Researchers at the University of New Mexico used Releaf, an application for monitoring the effects of the breadth of available cannabis-based products, and found strong evidence that cannabis can significantly alleviate pain.
Jacob Miguel Vigil, founder of the Medical Cannabis Research Fund and a lead researcher on the study, said he and his team had been working with the Releaf team for two years, and the app is loaded with 100 conditions and about three dozen symptoms to report.
"Obviously, cannabis is very different than the standardized type of medication in that is always variable," Vigil said. "It was once living. That is an inherent challenge for patients in that they can never obtain the exact same thing twice. This app was developed to allow patients to record characteristics of what they were taking and to record different types of symptom intensity levels, so they could reflect and presumably make better decisions in their purchasing."
Drop in pain suffering
The average user, according to the study reported in the latest “Complementary Therapies in Medicine,” experienced a three-point drop in pain suffering on a 0-10 point scale immediately following cannabis consumption. Symptom relief was reported in about 95 percent of cannabis administration sessions across different types of pain. The research, which also notes the relatively minimal negative side effects of cannabis, contrasts using cannabinoids with the dangers of overprescribing and increased usage of opioids. Due to the treatment's immediate pain intensity reduction, Vigil compared it to a mid-level analgesic or pain reliever.
"Obviously, pain is an important topic. It’s the most costly health condition that we face in the United States, coupled with this manmade opioid epidemic," Vigil said. "Obviously, there are a lot of people out there that could benefit by being knowledgeable about alternative pain medications."

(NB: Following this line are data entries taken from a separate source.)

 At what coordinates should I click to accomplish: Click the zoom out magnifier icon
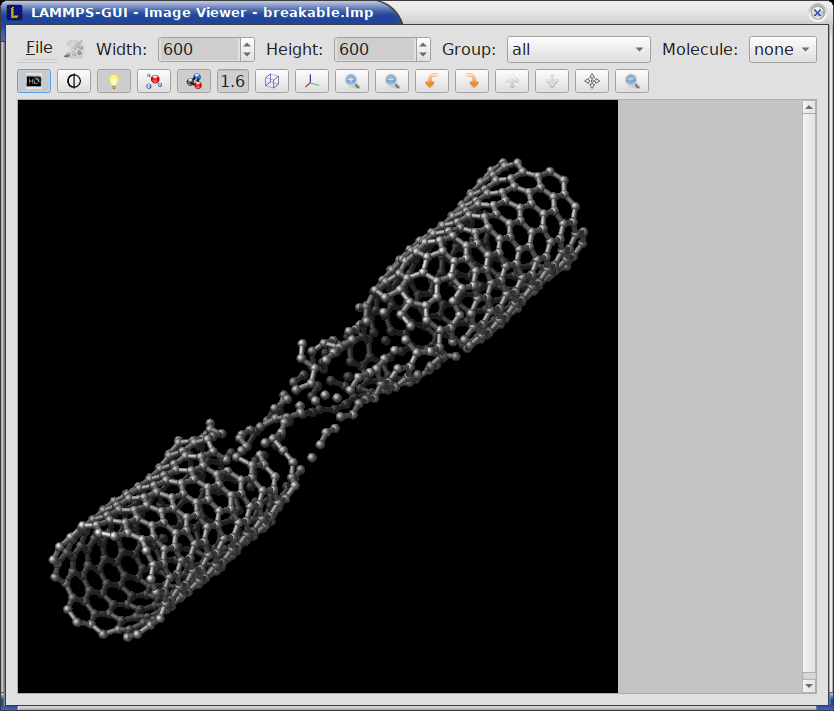(392, 81)
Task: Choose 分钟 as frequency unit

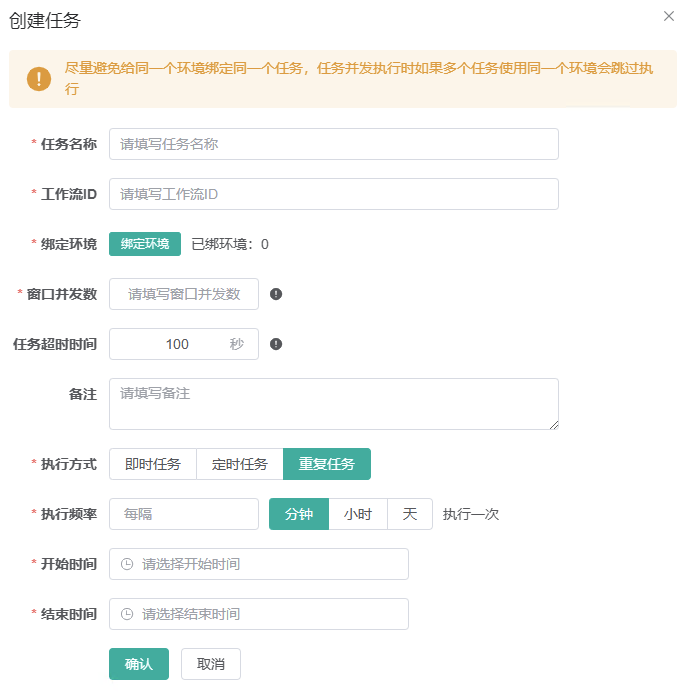Action: click(x=299, y=514)
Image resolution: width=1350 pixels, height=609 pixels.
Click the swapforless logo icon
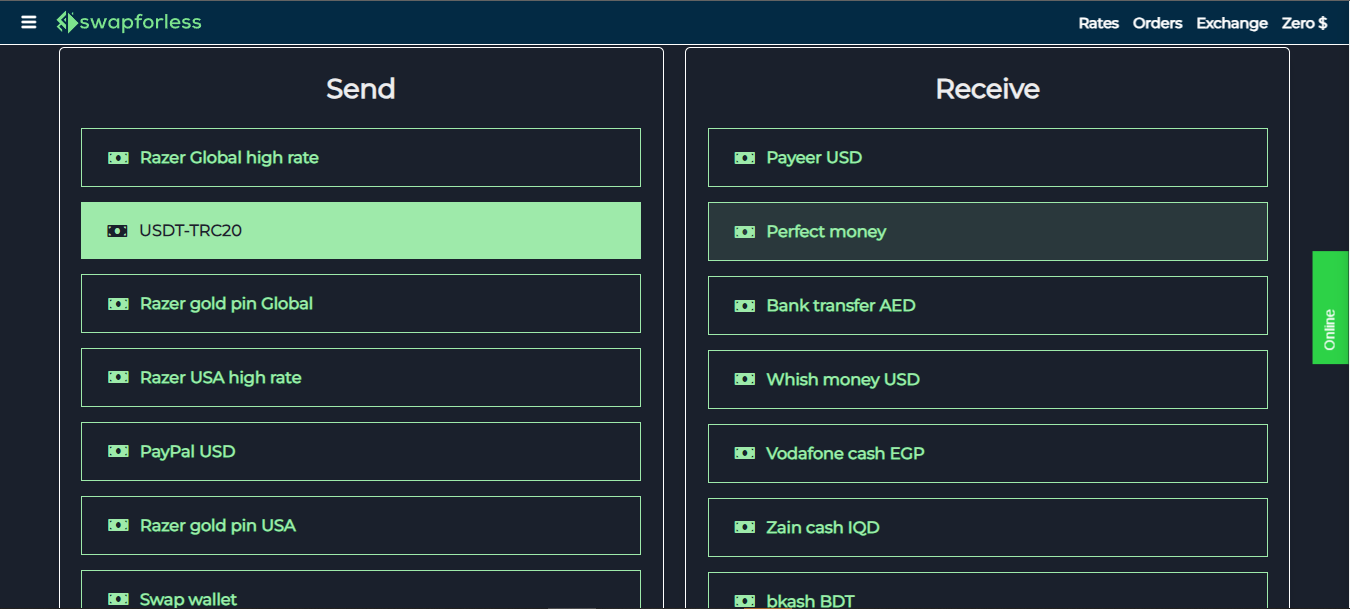point(67,21)
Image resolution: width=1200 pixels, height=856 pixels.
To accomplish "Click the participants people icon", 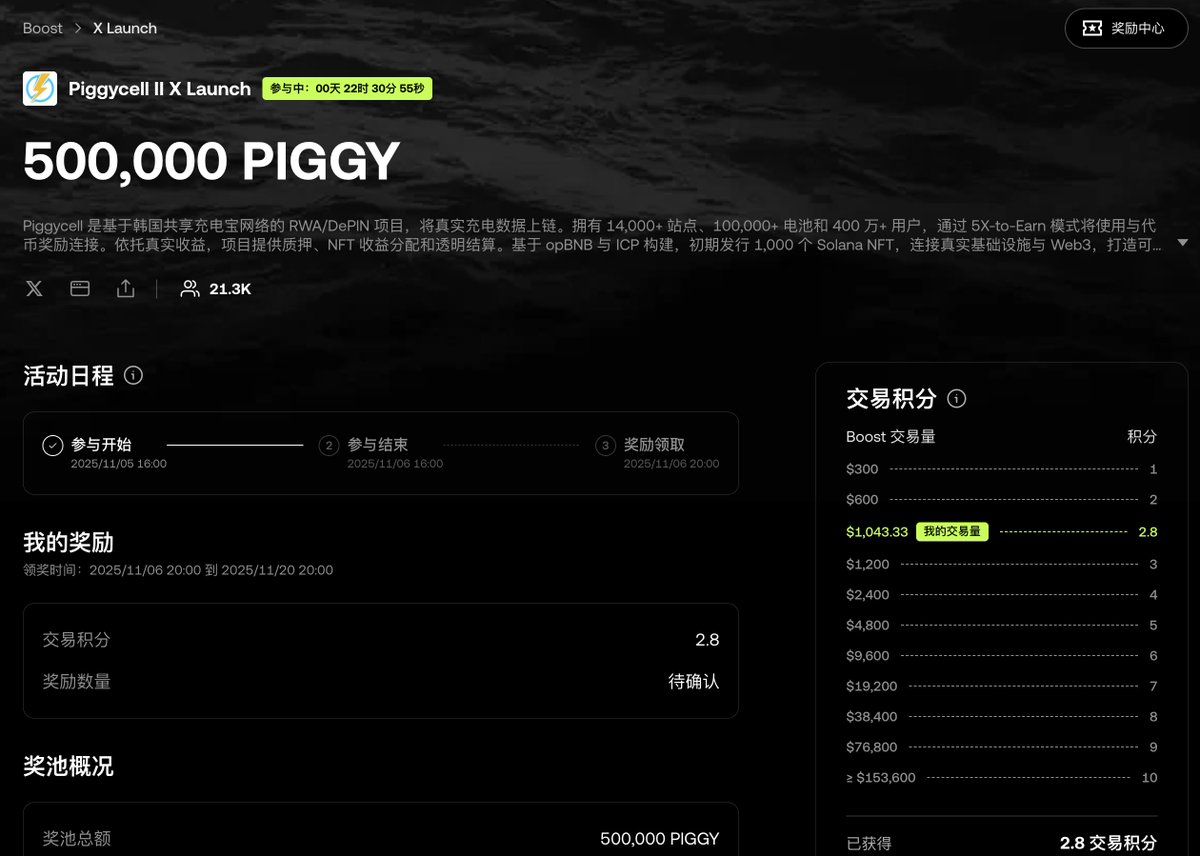I will [189, 289].
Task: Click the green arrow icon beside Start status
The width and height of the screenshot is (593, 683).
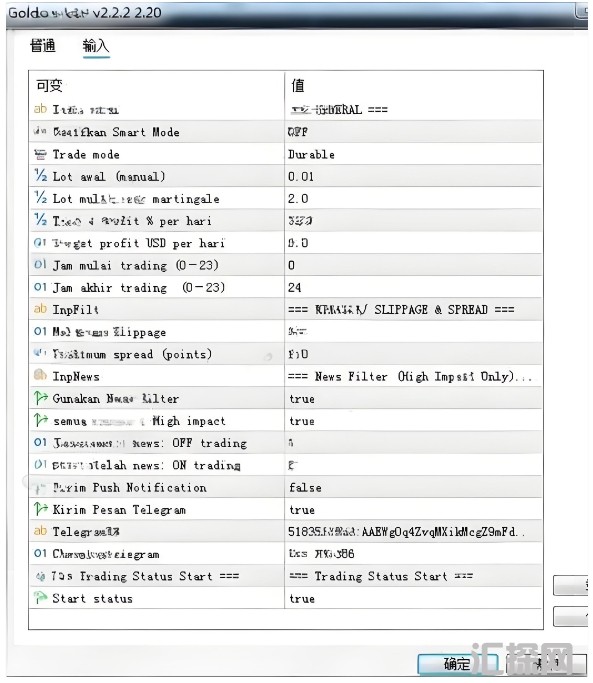Action: tap(41, 598)
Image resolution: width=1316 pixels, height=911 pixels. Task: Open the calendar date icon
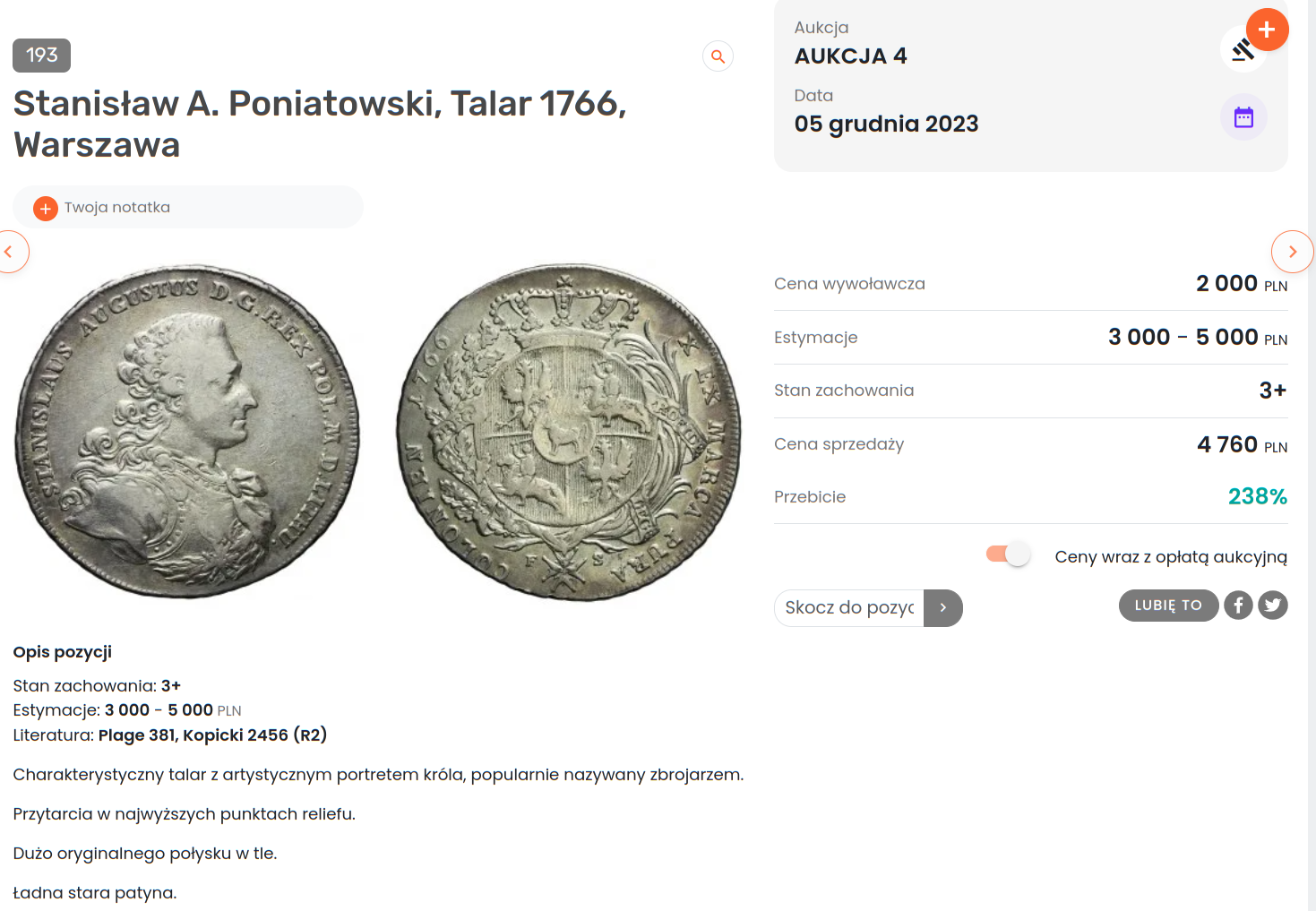(1243, 117)
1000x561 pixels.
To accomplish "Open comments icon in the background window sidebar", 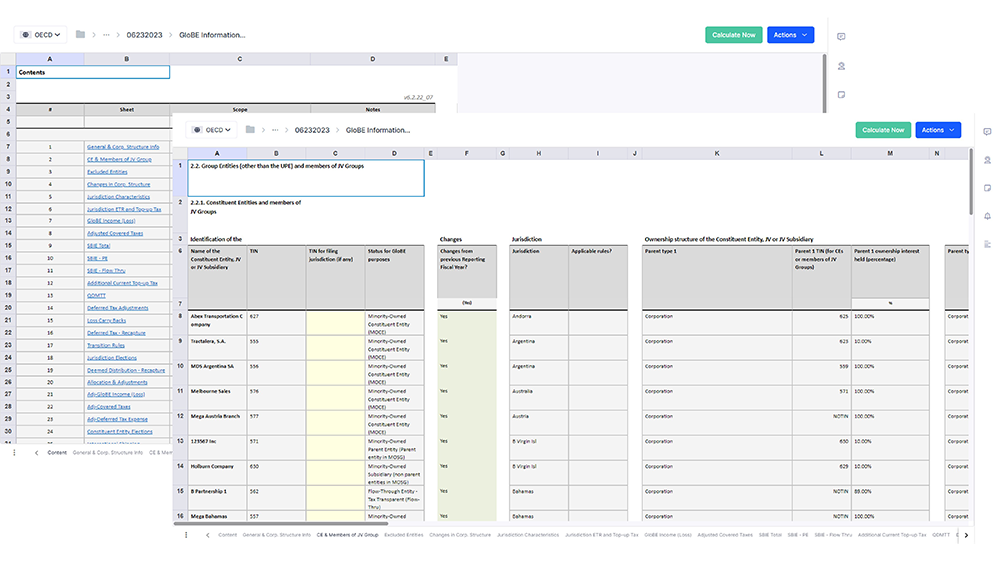I will (x=841, y=37).
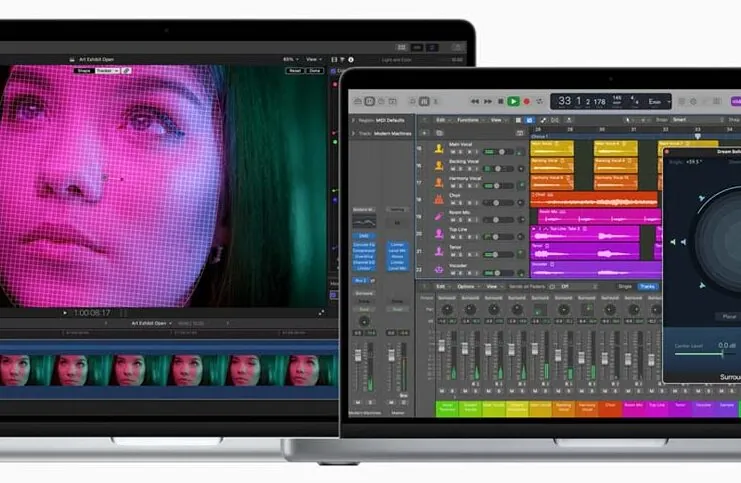Click the Choir track icon

pos(439,199)
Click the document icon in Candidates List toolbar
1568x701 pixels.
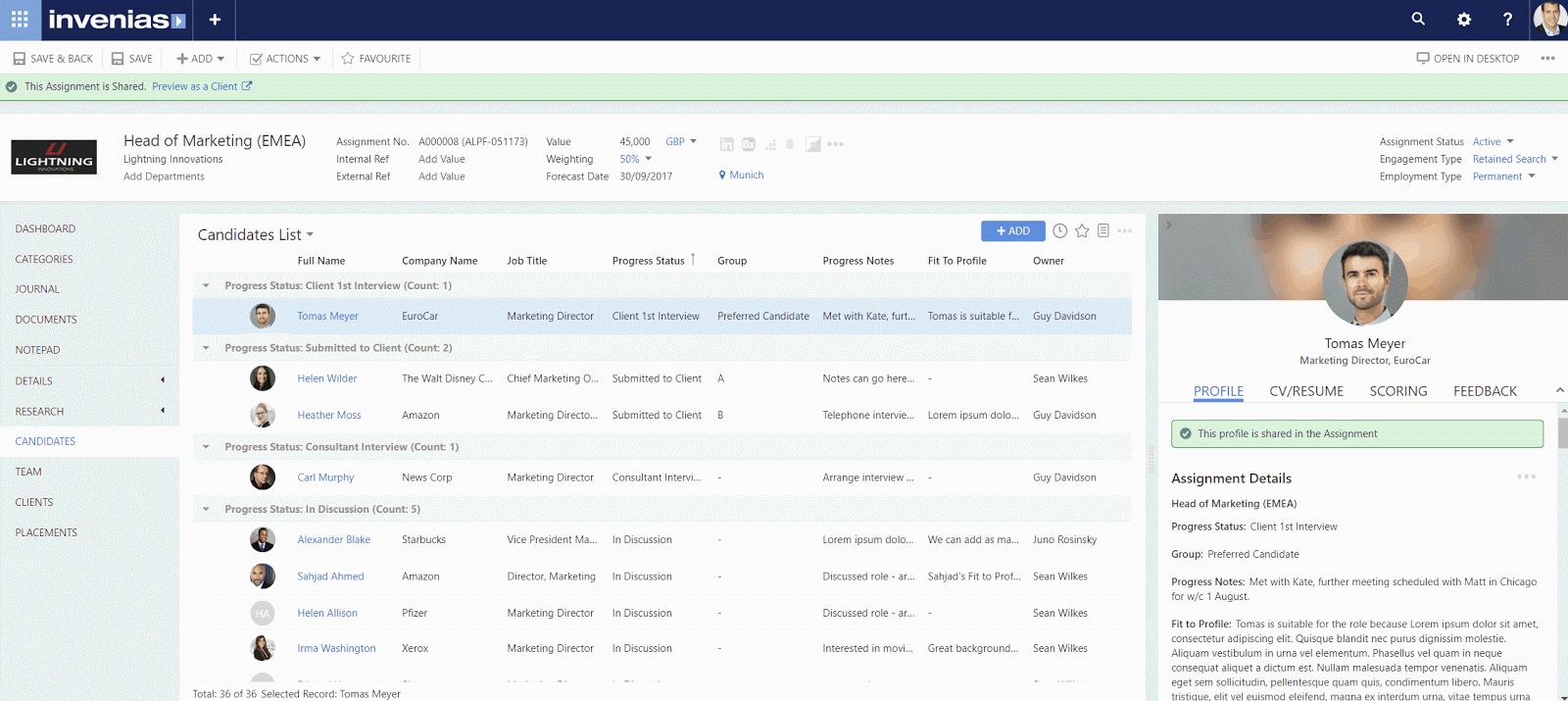(x=1103, y=231)
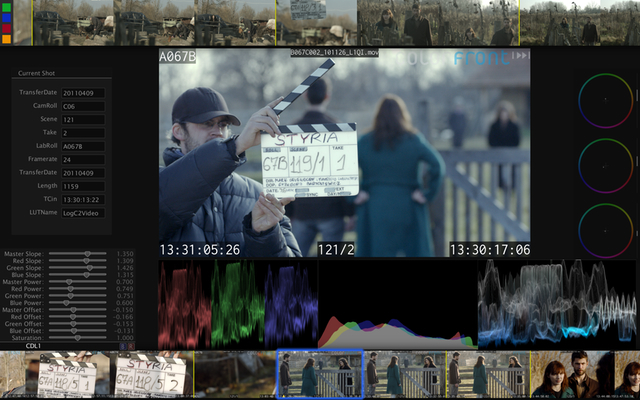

Dr. Staci Gruber, an associate professor of psychiatry at Harvard Medical School who directs the longest-running study of medical cannabis use in the United States, says marijuana's components can help with the pain.
“One of the things about pain is that very often pain is caused by inflammatory processes,” she told Harvard Magazine earlier this month. “If we can get behind or in front of actually the inflammatory process, maybe we can help alleviate the pain. CBD is a particularly good anti-inflammatory.”
Pitfalls for use?
Users reported the greatest analgesic responses from the whole dried cannabis flower, or ‘buds,’ and particularly cannabis with relatively high levels of tetrahydrocannabinol, otherwise known as THC. However, Vigil cautioned that other, less natural methods of consuming cannabis contained their own pitfalls.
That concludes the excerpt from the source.